• What you will do: The word "computer" may appear in the records below. Report how many lines contain it, and write nothing besides the number.

(Stored entries)
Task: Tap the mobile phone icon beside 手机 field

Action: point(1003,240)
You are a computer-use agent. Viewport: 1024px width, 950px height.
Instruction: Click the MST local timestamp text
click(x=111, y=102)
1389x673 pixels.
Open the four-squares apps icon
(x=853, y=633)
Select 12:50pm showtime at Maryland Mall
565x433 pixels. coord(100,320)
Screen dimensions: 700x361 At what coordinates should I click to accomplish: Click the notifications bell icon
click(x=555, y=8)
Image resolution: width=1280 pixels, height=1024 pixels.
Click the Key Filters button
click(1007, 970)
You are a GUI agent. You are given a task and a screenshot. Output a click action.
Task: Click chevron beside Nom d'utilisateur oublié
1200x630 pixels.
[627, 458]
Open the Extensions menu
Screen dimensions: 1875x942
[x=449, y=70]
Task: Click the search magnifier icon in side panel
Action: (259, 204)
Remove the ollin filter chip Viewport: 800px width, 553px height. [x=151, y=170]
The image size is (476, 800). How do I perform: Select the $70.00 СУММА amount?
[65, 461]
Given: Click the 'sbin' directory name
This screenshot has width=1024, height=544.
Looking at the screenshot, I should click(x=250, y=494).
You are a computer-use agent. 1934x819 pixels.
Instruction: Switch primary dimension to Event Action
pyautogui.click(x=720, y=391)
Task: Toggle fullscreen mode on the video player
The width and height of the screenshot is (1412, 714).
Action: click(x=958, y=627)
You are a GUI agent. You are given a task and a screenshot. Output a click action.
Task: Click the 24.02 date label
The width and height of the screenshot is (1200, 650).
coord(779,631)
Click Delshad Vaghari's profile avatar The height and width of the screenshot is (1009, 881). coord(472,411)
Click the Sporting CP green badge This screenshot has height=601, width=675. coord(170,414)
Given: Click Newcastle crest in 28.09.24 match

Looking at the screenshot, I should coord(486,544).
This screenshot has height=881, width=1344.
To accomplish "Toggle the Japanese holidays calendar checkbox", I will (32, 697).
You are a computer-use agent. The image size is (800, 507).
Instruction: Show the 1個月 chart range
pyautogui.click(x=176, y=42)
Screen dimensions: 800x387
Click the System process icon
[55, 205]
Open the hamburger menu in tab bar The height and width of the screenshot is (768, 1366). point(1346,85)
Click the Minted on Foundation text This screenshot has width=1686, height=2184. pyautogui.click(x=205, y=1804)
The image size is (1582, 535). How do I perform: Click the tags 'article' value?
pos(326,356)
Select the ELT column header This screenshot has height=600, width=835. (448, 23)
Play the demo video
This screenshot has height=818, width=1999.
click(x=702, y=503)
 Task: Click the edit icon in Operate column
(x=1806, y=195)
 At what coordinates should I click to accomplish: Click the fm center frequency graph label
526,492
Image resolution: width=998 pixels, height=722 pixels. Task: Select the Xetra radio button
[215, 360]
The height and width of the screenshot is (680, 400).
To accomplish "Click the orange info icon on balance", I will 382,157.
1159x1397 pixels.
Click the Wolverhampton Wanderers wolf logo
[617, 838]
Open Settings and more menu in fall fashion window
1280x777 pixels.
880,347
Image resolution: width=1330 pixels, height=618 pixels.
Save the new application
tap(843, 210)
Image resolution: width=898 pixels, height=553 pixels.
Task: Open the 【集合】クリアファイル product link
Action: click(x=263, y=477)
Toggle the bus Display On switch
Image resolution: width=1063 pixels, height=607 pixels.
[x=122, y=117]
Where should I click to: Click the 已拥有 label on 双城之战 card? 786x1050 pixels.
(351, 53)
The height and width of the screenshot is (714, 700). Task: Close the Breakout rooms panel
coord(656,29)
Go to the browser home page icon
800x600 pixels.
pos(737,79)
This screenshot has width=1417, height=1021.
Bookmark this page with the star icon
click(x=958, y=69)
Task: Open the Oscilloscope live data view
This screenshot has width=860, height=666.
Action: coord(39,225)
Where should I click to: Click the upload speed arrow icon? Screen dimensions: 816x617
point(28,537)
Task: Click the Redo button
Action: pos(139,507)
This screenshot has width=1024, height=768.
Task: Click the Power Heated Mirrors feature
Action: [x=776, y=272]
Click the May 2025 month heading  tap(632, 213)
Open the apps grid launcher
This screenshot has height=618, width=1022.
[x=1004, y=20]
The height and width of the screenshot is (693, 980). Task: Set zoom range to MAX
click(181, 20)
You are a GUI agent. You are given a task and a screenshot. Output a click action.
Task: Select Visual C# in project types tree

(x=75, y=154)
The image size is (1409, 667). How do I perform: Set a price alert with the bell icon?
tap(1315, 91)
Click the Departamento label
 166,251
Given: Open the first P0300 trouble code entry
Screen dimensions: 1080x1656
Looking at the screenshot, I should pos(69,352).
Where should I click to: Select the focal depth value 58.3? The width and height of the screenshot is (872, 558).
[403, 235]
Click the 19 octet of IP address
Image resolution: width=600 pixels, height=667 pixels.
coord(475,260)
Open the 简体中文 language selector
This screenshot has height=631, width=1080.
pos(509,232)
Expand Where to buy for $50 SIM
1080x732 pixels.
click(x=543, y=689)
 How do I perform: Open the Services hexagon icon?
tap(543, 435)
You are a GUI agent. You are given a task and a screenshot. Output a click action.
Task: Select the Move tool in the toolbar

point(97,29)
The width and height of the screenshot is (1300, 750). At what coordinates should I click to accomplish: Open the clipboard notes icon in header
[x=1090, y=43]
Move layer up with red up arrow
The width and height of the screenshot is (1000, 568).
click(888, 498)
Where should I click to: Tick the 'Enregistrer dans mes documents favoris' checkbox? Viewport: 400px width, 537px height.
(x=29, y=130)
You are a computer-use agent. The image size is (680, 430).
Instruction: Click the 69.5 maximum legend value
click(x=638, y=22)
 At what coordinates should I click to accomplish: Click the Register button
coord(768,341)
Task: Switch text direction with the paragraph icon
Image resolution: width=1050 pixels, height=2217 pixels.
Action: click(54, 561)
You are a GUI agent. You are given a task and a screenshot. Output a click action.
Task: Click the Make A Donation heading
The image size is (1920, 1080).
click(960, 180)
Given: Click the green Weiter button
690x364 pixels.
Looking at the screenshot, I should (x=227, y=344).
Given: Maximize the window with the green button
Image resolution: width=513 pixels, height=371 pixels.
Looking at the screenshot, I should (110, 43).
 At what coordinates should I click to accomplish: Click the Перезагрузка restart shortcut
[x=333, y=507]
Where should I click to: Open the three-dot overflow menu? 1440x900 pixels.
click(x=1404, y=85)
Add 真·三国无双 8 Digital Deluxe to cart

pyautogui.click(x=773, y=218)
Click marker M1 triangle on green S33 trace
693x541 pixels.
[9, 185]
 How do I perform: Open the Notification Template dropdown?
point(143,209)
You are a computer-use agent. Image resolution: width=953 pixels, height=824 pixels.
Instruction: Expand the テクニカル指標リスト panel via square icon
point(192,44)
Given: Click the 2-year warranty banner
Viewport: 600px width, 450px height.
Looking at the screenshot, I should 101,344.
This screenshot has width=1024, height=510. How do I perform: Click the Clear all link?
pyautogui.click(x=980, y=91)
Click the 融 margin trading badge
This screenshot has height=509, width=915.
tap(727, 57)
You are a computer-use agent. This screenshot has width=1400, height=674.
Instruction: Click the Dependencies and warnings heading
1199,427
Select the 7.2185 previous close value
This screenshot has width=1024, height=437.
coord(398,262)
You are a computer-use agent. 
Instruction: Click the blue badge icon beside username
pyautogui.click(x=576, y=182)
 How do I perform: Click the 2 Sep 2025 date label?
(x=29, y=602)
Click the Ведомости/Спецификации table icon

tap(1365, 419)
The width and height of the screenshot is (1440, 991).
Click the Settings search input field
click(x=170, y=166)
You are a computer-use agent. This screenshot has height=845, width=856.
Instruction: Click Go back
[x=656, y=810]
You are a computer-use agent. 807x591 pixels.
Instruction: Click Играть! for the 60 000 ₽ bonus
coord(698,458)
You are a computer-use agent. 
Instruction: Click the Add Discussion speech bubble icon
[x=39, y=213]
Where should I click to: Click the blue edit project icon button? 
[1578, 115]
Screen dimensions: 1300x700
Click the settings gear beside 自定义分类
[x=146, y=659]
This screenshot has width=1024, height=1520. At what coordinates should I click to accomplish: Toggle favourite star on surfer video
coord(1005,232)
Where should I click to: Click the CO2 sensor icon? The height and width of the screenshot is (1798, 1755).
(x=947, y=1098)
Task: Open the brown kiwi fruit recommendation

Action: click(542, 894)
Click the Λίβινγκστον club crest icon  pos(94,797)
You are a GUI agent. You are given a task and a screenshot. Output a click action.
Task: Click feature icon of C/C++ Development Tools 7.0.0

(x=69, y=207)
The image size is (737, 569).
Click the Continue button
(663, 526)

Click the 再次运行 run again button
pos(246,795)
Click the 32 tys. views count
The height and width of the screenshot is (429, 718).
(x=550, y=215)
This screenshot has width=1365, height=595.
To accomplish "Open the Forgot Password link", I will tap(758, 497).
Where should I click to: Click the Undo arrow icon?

• Written response: 10